### Activity
Word for word, repeat every record.

--- Records shown Enclosed Below ---

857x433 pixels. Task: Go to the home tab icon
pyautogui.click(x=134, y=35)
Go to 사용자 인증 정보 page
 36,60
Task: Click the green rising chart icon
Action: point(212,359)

--- End of Enclosed Records shown ---

### Task solution
857x433 pixels. Task: Go to the home tab icon
pyautogui.click(x=134, y=35)
Go to 사용자 인증 정보 page
 36,60
Task: Click the green rising chart icon
Action: point(212,359)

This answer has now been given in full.